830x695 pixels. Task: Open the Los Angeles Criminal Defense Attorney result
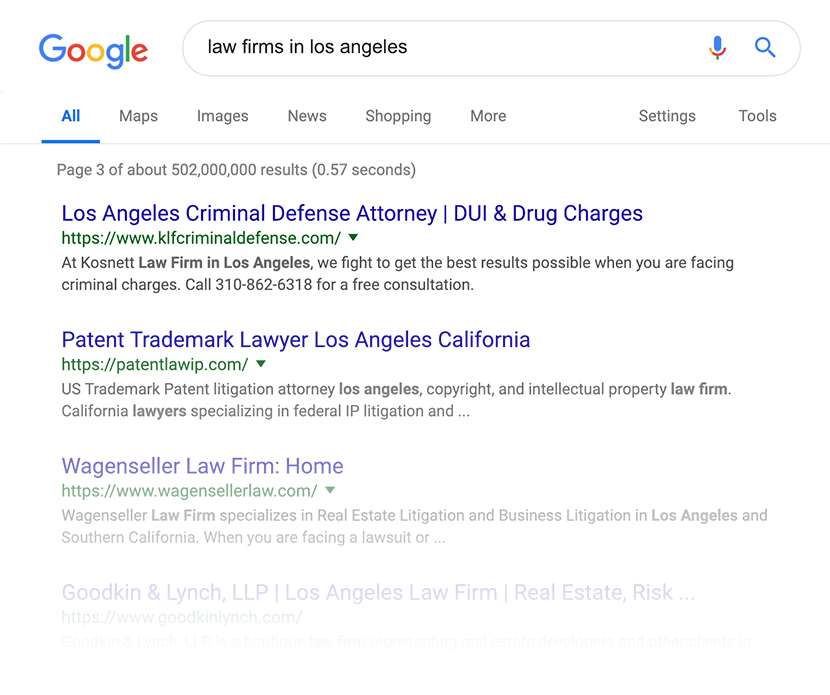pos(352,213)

..............................

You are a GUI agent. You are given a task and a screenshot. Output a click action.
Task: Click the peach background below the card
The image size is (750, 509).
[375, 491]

..............................

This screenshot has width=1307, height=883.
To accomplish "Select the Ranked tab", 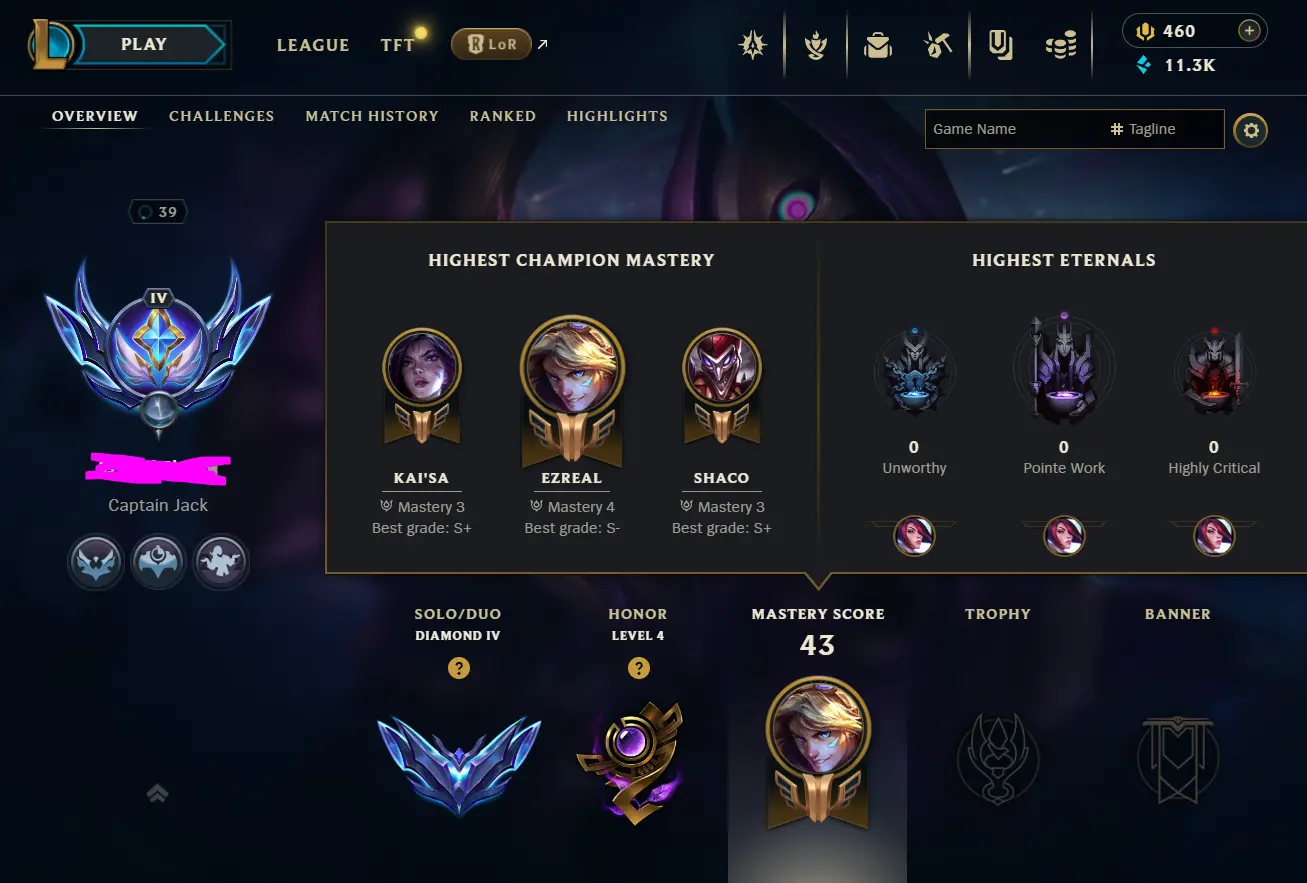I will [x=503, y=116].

..............................

The problem: Search the records above for "screenshot" and copy every line that has it.

Written solution:
You are a GUI agent. You are given a task and a screenshot. Output a click action.
This screenshot has width=1307, height=883.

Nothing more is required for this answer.